By Jim Sullivan, Globe Correspondent, 08/07/2003

The main summer exhibit at the Institute of Contemporary Art starts with a long, straight pathway of smooth stones set in resin. The stones start small; over nine sections, they grow gradually larger. Your mission, should you choose to accept it, is to shed socks and shoes and walk it. With gunpowder-on-Japanese-paper drawings on a wall nearby, New York artist Cai Guo-Qiang connects the sensation on your feet to reflexology.

The concept that the body positively responds to stimulation of different parts of the soles of the feet is an old one, and when we gave it a try, we got a pleasurable, energized feeling, one that lasted as we toured the 15-artist exhibit.

"Pulse: Art, Healing and Transformation," which runs through the end of the month, asks "How can art and the creative process contribute to and even promote healing?"

At the ICA, it certainly offers a contemplative refuge on a hot summer day. The open space and the ambient music seem to slow the metabolism and shut out the bustle of Boylston Street. The nature of the art, sometimes playful, sometimes jarring, draws the visitor to consider how the mind and body relate to each other.

Six of the exhibits are interactive, breaking down perceived barriers between artist and viewer. These include Ernesto Neto's "The Ovaloids Meeting," where four pellet-filled, Lycra-covered forms are there to be hugged and probed. (A sign says "Please do not sit on, punch or roughhouse with them.")

Lygia Clark produced a series of cloth masks fitted with different devices to alter hearing, vision, and smell. Felix Gonzalez-Torres created an "Untitled (Placebo)," a "candy spill" where thousands of shimmering, silver-wrapped pieces of candy are laid out along a wall on the second floor.
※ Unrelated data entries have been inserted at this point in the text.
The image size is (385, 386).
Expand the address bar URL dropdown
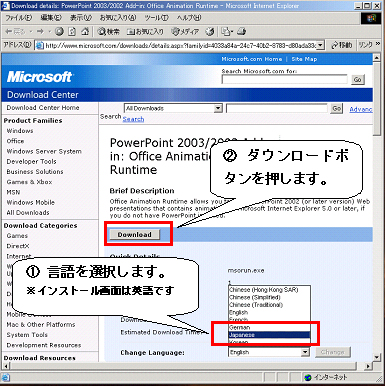click(x=320, y=45)
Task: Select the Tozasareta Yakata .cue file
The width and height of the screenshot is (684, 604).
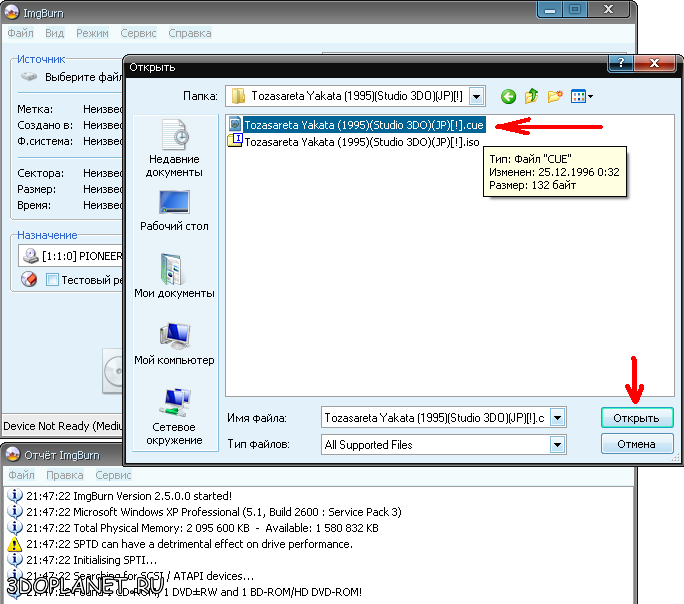Action: (363, 126)
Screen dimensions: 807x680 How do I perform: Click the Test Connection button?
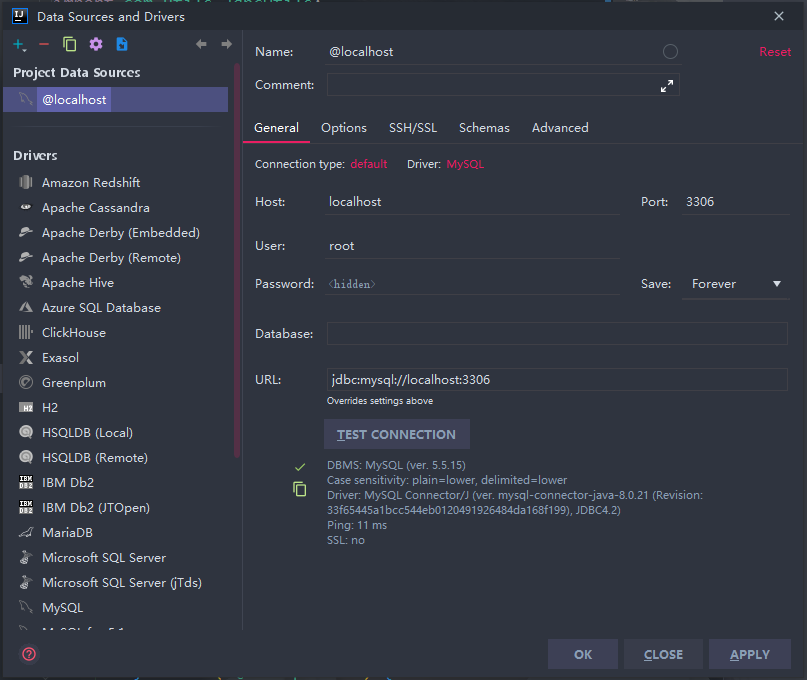pos(396,434)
Take one; we did. It was a pineapple drop. Gonzalez-Torres intended the exhibit to be consumed and replenished.

You can't help smiling as you watch Joseph Beuys's "I Like America and America Likes Me," a videotape made during three days he spent in New York in 1974 with a coyote in a caged room. The tape is looped so you come to it at a random point and, say, watch Beuys, covered in a blanket, bend over slowly and extend a copper cane toward the coyote, who bites at it.

It's easy to imagine a thought bubble over the coyote's head reading: "What the heck am I doing in here with this crazy man? Why does man have dominion over us animals anyway?" Beuys has said that he chose the coyote because of its venerated position in Native American culture and he assumed a series of postures and ritual gestures to channel the coyote's chaotic energy and harmonize its potential through him. Uh, OK.
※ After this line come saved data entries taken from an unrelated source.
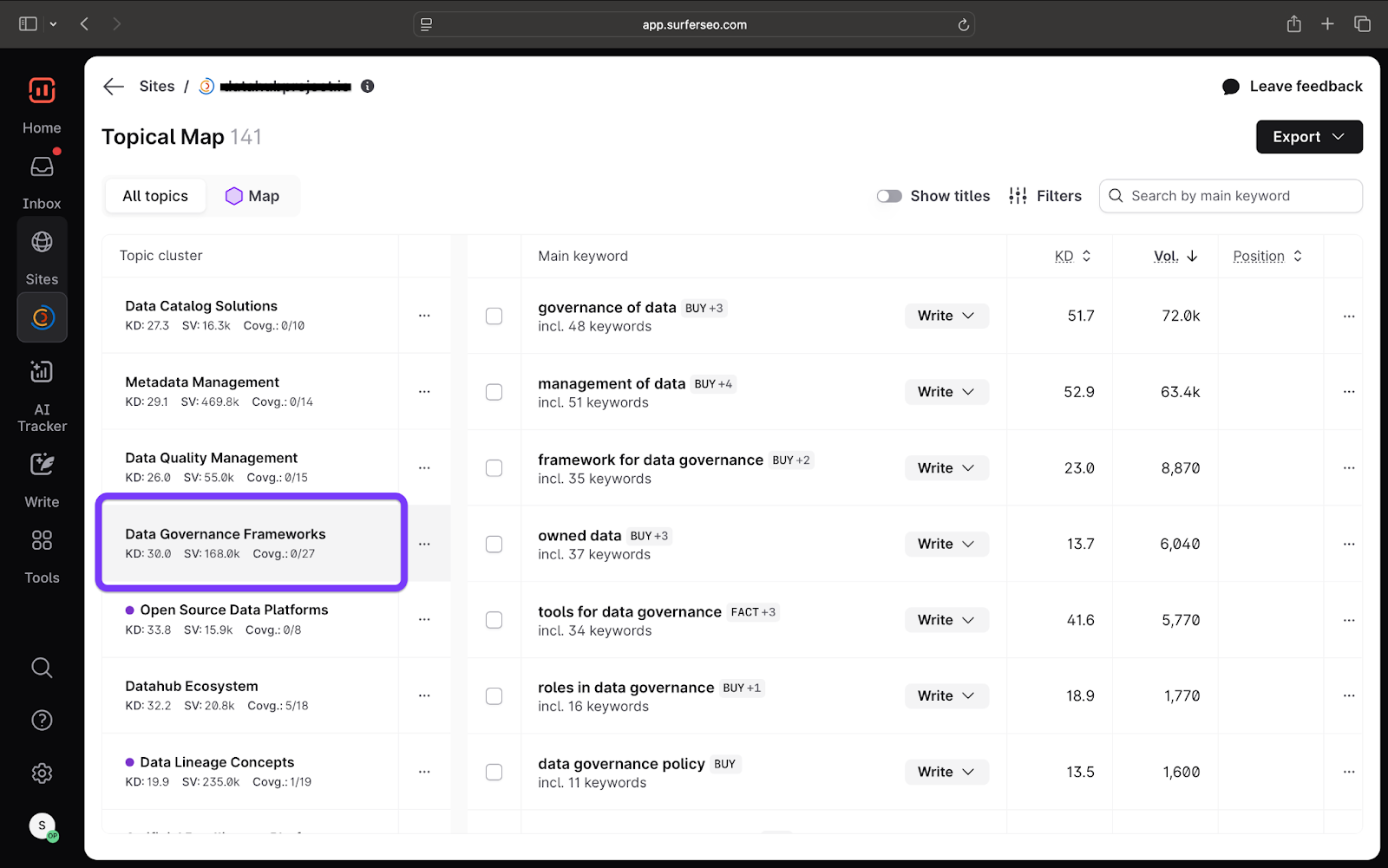Click the Write icon in the sidebar
The width and height of the screenshot is (1388, 868).
[x=42, y=466]

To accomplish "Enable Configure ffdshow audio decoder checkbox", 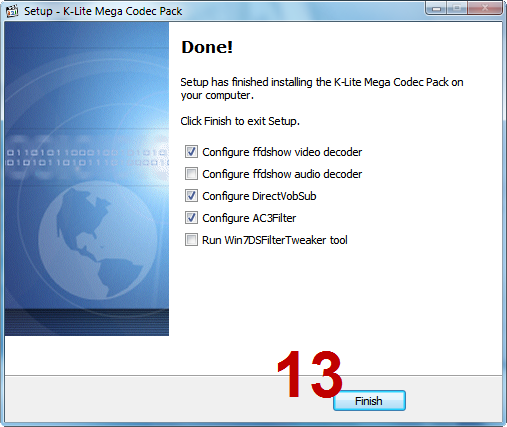I will point(191,174).
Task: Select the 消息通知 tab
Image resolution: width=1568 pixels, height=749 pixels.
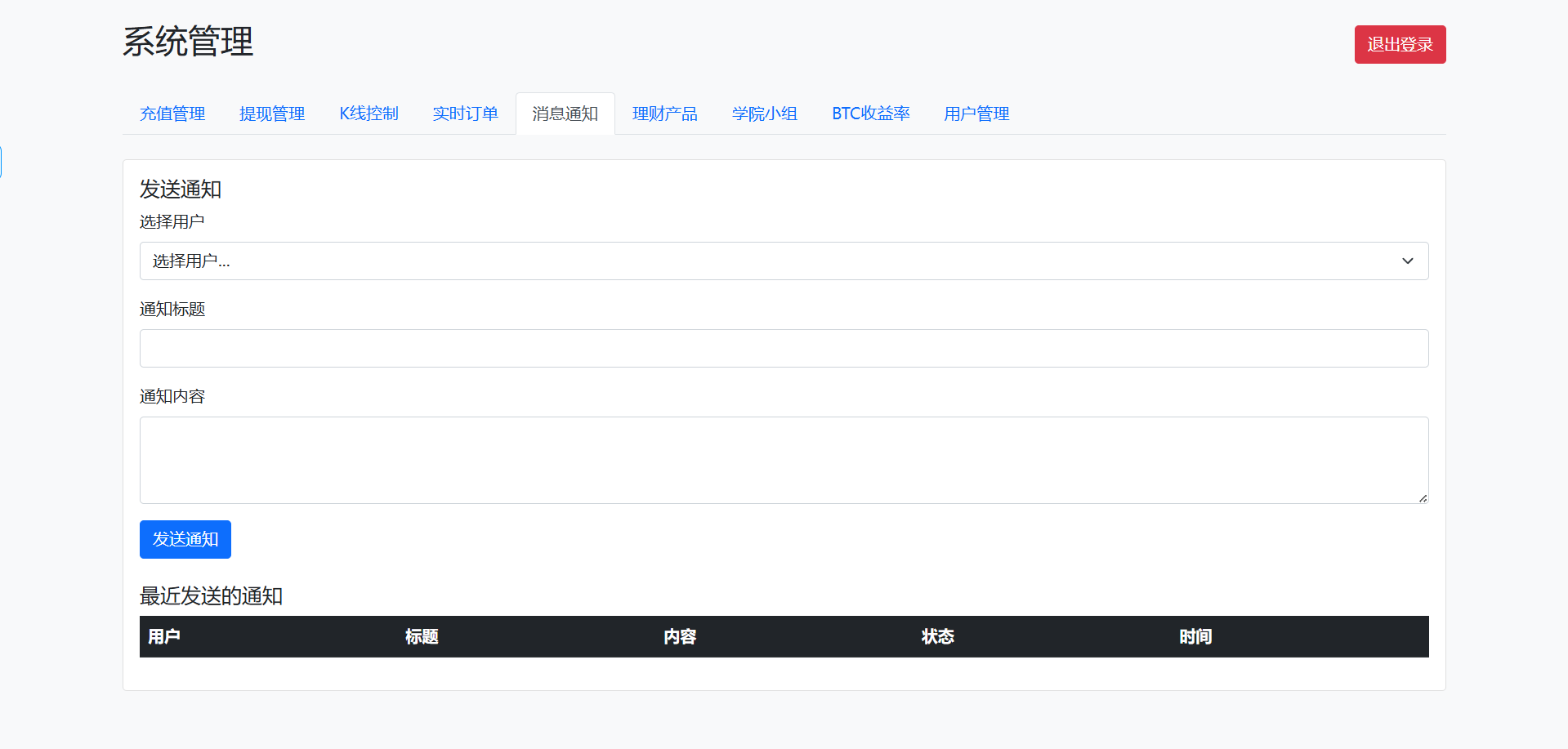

The most disturbing piece is Hannah Wilke's exploration of her lymphoma. Clumps of her hair are in one clear box. There's a large nude photo of her, taken one year before her death in 1993, with medical gauze attached to her thighs and a pot of flowers on her head; there's another photo next to it taken a few months later, in which she wears more medical attachments.

As we studied David Medalla's "A Stitch in Time," three stretches of woven cotton fabric in which people attach whatever they want to with needle and thread, we saw a striking young woman reach into her purse to take out a business card with a series of telephone numbers written on the back.
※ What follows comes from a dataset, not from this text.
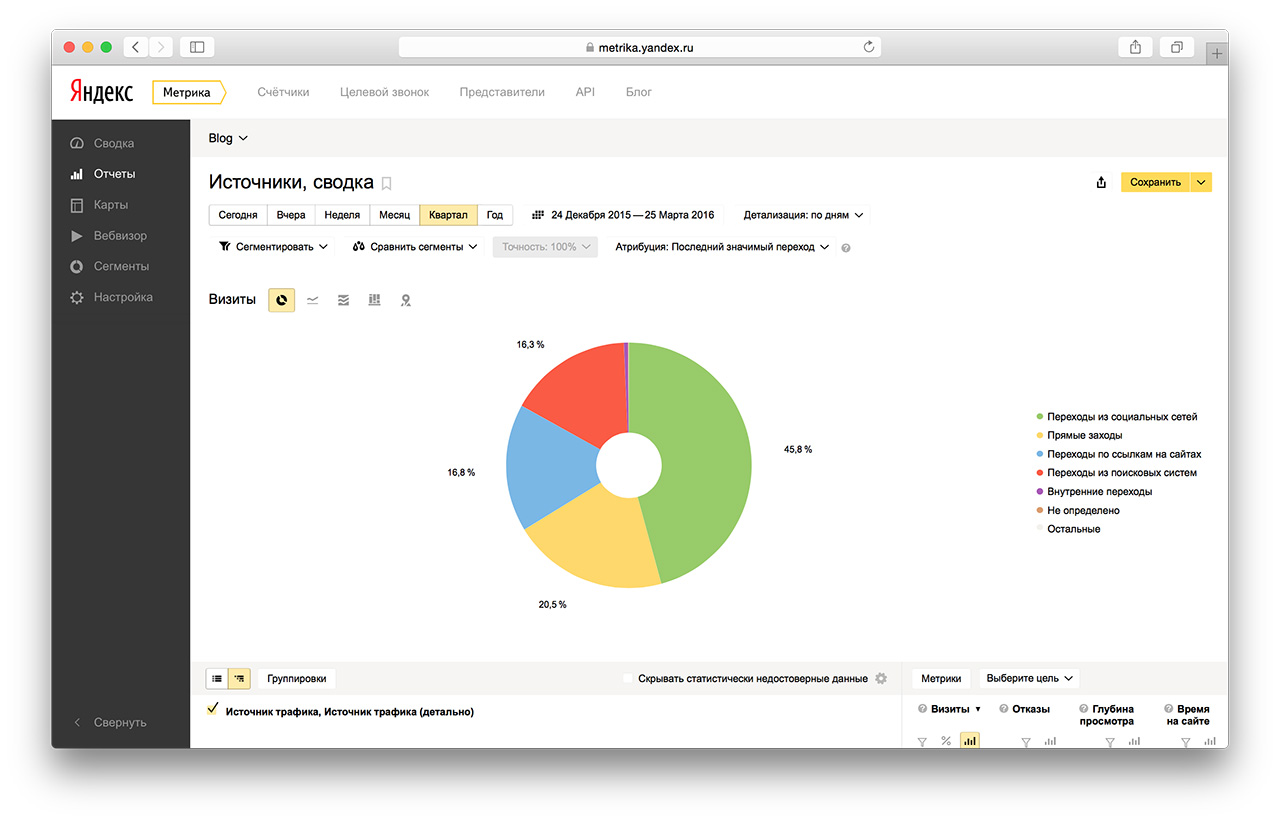Switch to the line chart view icon

coord(313,300)
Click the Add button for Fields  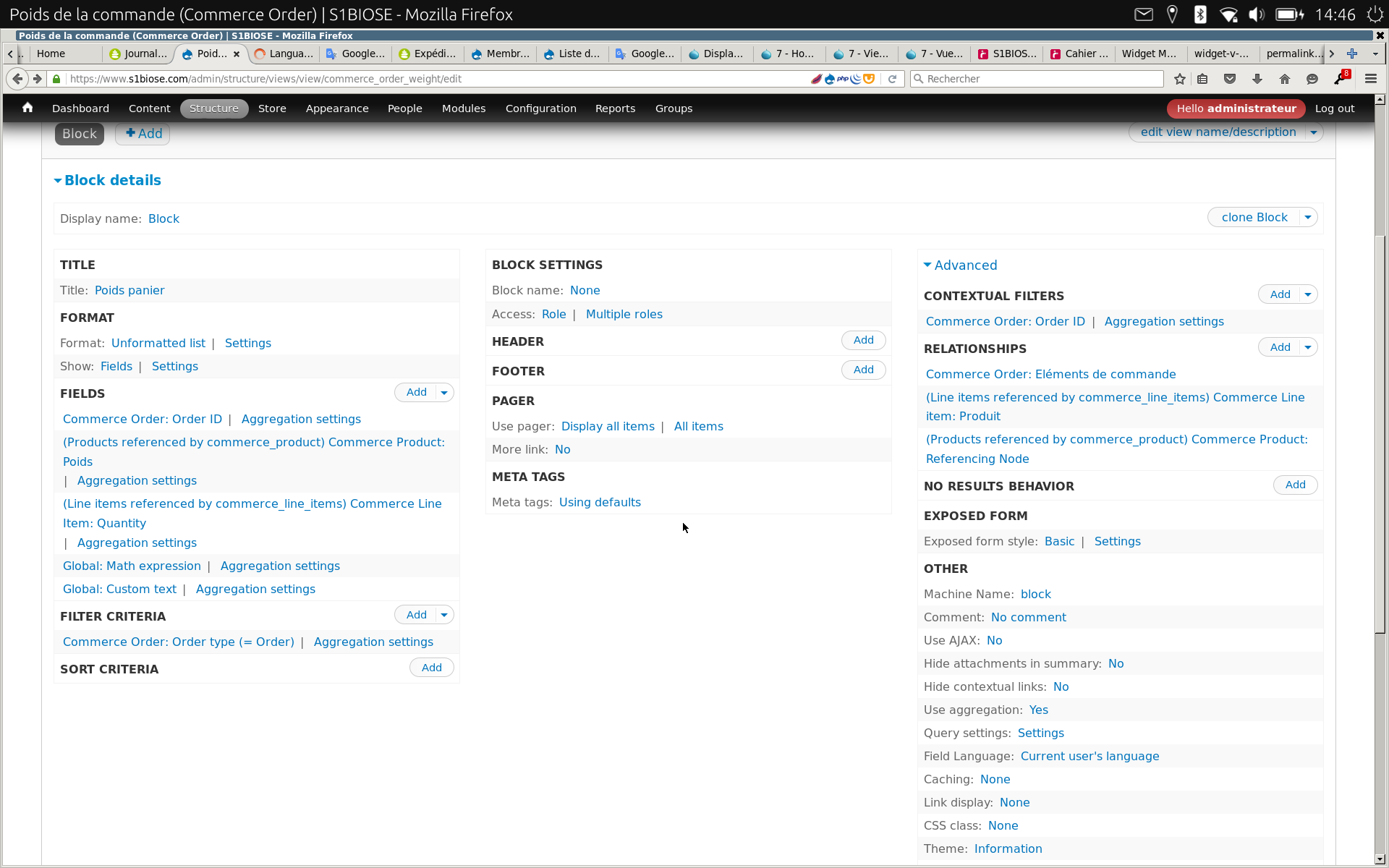pos(415,391)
This is Yudelka Checo from the Dominican Republic, who on a visit to Miami recently had met a fabulous man from Madrid. He said he would call Monday. He did not. Nor did he call Tuesday. Here was Wednesday, and, smiling as she told her story, she sewed his card into the cotton. She said she felt a wave of tranquility from what she saw in the exhibit.

Sewing can be therapeutic, and the mundane items threaded into the fabric included a parking ticket, a Red Sox ticket, a crushed water bottle, receipts, a lollipop, money, and a key.